▶ HOW TO COMPLETE THIS TASK: Only the lines from the line containing "Task: Click the retweet arrows icon" to the end of the entries should be repeated, exactly as they appear.

▶ INFORMATION SHOWN:
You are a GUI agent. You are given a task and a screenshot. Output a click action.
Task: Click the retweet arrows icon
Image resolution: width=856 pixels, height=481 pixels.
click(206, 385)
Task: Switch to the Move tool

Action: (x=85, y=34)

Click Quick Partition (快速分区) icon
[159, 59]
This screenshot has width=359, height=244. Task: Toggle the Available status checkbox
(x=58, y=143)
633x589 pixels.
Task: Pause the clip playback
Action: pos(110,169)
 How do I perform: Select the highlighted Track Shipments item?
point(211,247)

▶ OUTPUT BELOW:
Task: Click the retweet arrows icon
Image resolution: width=856 pixels, height=481 pixels.
click(206, 385)
Task: Switch to the Move tool

Action: (x=85, y=34)

Click Quick Partition (快速分区) icon
[159, 59]
This screenshot has width=359, height=244. Task: Toggle the Available status checkbox
(x=58, y=143)
633x589 pixels.
Task: Pause the clip playback
Action: pos(110,169)
 How do I perform: Select the highlighted Track Shipments item?
point(211,247)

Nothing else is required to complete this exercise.